(Pixel coordinate grounding data)
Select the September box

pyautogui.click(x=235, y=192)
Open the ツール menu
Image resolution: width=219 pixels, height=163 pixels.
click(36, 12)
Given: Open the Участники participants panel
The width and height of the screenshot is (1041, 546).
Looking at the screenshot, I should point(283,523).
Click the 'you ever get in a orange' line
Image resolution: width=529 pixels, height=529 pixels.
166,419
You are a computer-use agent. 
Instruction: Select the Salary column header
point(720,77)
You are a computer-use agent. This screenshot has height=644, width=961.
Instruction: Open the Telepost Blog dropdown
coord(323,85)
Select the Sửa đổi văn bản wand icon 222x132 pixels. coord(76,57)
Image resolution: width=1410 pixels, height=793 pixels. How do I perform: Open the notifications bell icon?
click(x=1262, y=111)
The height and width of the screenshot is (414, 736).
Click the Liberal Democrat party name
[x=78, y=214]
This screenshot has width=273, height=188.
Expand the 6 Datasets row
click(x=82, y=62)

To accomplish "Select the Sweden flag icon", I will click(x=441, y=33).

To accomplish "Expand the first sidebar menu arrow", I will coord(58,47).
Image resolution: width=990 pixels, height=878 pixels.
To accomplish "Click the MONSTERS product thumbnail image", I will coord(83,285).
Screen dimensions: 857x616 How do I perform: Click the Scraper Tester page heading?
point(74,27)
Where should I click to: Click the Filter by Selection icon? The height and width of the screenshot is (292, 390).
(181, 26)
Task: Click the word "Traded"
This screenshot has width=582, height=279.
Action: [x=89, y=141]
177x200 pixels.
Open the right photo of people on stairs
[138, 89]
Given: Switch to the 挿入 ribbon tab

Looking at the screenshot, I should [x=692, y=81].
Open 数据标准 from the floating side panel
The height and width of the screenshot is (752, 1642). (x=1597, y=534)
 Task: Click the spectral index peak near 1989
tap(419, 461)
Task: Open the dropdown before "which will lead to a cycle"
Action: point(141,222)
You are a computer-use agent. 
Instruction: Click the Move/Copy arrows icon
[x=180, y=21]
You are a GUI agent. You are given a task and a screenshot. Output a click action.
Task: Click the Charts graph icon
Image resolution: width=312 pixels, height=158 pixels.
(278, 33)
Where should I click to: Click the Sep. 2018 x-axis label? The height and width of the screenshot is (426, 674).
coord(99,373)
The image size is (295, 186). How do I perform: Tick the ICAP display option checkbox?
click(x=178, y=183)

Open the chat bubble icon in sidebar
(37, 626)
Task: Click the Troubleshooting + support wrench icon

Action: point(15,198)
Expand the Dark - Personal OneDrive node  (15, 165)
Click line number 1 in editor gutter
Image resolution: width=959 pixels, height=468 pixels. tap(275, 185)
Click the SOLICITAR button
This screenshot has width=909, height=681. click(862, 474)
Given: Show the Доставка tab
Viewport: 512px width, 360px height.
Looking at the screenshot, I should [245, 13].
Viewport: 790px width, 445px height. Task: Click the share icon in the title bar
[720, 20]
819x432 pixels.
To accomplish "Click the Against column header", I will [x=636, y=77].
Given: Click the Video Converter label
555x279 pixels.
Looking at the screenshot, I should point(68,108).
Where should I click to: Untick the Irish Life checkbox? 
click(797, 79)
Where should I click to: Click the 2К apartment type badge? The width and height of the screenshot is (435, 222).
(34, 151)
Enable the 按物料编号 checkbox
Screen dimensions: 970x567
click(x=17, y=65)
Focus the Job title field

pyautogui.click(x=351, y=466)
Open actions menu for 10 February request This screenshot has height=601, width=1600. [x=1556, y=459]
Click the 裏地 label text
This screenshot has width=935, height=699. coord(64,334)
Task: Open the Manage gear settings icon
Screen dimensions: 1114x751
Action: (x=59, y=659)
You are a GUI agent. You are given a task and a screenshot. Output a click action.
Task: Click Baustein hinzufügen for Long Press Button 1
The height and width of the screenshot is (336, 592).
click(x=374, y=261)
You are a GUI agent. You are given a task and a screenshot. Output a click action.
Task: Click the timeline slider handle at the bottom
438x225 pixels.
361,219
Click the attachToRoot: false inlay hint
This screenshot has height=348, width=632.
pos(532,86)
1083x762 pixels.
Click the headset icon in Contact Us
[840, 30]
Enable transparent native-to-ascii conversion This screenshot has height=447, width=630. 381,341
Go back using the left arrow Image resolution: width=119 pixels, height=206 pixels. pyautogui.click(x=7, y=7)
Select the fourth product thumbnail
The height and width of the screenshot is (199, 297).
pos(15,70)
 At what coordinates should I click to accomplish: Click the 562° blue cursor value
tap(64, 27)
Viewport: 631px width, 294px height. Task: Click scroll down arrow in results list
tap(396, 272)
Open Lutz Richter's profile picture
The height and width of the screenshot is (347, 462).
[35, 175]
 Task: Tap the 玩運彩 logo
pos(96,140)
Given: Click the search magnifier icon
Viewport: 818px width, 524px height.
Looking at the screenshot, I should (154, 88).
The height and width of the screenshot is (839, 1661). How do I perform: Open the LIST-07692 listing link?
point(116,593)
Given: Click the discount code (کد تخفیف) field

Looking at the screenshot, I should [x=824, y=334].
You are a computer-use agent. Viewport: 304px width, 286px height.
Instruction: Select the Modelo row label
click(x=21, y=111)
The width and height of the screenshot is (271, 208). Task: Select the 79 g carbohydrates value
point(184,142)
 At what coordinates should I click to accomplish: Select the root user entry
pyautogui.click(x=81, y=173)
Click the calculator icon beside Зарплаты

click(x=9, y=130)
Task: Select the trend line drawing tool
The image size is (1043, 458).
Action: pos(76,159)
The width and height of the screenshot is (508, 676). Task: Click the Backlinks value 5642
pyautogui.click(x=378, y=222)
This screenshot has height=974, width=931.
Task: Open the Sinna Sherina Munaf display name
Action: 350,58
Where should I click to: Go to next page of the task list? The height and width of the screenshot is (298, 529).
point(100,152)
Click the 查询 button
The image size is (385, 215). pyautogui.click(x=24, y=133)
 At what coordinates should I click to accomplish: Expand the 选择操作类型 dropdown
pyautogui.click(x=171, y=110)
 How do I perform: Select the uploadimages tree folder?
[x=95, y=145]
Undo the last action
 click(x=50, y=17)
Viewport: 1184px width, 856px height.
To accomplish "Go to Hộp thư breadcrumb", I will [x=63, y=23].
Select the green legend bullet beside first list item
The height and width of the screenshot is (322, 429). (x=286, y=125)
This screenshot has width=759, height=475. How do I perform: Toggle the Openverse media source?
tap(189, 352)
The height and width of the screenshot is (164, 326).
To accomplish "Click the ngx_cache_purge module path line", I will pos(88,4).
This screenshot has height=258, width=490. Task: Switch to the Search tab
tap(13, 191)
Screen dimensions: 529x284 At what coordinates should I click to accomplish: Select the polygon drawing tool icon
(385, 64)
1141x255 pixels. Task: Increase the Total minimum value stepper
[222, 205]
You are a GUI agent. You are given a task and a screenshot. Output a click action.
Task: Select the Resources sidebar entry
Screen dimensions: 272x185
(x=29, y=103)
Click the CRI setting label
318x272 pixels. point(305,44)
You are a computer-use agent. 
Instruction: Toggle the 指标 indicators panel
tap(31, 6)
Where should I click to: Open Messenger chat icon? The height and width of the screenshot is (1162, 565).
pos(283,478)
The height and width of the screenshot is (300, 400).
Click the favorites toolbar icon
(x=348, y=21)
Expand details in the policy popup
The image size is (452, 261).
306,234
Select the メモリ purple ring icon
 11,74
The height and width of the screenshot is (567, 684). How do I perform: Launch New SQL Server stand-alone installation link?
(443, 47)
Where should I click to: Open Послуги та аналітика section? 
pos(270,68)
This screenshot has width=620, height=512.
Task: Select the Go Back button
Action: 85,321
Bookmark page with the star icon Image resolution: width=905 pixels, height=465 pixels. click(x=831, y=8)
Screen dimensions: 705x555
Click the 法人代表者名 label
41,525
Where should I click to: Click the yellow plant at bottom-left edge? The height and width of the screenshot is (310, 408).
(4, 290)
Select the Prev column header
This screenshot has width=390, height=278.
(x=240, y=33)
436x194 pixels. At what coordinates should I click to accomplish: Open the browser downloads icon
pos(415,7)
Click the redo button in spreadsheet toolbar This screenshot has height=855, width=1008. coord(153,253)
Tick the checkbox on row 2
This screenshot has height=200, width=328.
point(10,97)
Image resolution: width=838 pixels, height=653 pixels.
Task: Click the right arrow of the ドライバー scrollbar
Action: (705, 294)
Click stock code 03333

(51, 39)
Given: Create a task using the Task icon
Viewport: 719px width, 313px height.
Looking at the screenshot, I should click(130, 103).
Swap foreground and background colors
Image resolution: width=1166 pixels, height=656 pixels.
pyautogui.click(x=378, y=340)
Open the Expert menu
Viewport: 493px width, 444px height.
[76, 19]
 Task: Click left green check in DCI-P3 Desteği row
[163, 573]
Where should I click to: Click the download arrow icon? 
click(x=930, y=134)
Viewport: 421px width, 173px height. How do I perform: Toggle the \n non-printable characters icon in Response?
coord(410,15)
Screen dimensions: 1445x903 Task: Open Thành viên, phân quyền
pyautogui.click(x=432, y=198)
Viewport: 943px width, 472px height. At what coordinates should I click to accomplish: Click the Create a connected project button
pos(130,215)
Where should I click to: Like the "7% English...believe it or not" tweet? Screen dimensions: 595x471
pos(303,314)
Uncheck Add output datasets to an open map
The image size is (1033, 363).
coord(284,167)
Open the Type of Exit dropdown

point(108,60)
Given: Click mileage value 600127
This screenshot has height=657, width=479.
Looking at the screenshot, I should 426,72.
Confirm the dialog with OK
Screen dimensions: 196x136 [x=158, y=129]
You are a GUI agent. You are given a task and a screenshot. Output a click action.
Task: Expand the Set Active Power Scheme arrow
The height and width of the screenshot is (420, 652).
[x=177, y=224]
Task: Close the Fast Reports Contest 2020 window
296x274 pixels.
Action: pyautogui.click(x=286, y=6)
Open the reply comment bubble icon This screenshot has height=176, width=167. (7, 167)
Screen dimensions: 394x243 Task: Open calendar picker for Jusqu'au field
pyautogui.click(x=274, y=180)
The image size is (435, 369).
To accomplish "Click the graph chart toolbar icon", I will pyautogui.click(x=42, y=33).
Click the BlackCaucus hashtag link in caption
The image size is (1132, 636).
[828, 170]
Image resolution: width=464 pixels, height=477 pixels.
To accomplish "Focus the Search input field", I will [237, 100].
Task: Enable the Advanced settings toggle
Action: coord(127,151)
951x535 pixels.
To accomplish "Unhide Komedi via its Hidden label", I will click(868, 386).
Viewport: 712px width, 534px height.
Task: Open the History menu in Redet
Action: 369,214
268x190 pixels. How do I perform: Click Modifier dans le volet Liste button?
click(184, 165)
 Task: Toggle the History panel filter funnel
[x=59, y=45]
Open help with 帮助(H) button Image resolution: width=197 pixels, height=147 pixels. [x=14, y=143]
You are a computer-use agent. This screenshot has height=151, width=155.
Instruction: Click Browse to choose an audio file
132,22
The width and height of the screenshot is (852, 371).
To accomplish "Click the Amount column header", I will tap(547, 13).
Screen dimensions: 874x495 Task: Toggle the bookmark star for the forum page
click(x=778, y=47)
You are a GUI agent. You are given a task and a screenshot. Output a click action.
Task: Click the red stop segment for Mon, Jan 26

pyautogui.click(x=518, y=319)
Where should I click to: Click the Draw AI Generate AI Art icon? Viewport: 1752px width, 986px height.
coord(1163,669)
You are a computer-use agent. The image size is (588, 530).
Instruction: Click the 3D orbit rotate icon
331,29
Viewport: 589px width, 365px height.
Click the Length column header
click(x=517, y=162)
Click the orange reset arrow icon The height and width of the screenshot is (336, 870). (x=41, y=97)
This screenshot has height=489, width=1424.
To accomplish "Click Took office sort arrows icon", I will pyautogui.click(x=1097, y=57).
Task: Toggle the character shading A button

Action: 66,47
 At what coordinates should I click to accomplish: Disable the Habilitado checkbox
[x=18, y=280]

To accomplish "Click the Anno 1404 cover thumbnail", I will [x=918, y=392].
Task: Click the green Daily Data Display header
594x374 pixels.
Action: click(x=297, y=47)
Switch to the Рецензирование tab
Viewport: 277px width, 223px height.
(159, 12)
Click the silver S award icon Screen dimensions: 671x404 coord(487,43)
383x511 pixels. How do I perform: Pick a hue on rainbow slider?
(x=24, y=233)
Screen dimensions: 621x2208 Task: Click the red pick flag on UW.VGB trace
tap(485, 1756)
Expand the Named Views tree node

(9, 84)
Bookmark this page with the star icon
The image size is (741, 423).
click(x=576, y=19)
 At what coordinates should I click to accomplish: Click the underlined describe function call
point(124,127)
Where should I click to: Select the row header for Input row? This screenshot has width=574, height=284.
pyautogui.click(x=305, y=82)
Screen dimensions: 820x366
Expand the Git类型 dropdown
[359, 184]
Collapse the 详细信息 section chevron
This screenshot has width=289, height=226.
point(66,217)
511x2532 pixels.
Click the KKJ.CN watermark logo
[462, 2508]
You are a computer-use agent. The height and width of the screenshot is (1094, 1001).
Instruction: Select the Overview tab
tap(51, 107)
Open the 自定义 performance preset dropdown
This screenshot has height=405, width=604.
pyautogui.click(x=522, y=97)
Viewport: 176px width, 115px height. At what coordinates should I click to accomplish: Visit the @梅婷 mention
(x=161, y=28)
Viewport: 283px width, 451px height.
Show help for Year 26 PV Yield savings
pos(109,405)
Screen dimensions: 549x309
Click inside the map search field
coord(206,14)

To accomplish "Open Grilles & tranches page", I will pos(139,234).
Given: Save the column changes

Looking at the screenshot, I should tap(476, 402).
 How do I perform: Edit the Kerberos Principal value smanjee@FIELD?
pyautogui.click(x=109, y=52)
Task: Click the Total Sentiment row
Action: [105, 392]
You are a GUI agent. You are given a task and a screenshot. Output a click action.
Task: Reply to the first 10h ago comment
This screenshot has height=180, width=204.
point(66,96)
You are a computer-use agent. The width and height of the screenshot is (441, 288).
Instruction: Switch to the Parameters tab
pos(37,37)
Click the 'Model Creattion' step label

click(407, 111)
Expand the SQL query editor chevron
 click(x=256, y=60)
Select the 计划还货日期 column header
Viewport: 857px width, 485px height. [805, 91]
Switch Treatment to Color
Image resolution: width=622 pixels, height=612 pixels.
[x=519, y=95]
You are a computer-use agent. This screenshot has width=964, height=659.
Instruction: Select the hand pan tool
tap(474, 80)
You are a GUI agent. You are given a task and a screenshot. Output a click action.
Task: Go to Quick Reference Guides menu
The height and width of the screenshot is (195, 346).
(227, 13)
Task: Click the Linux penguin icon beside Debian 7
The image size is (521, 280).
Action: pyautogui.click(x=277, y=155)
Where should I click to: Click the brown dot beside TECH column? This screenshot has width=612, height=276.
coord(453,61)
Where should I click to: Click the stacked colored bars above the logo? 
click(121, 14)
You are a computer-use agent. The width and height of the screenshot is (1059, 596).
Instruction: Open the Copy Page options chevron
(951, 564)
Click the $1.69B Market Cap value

ABOUT THIS TASK —
Give again the closing portion of the entries, from the line with "Select the 计划还货日期 column header" through the last line. Keep it exact and add nothing.

TASK ANSWER —
Select the 计划还货日期 column header
Viewport: 857px width, 485px height. [805, 91]
Switch Treatment to Color
Image resolution: width=622 pixels, height=612 pixels.
[x=519, y=95]
You are a computer-use agent. This screenshot has width=964, height=659.
Instruction: Select the hand pan tool
tap(474, 80)
You are a GUI agent. You are given a task and a screenshot. Output a click action.
Task: Go to Quick Reference Guides menu
The height and width of the screenshot is (195, 346).
(227, 13)
Task: Click the Linux penguin icon beside Debian 7
The image size is (521, 280).
Action: pyautogui.click(x=277, y=155)
Where should I click to: Click the brown dot beside TECH column? This screenshot has width=612, height=276.
coord(453,61)
Where should I click to: Click the stacked colored bars above the logo? 
click(121, 14)
You are a computer-use agent. The width and height of the screenshot is (1059, 596).
Instruction: Open the Copy Page options chevron
(951, 564)
Click the $1.69B Market Cap value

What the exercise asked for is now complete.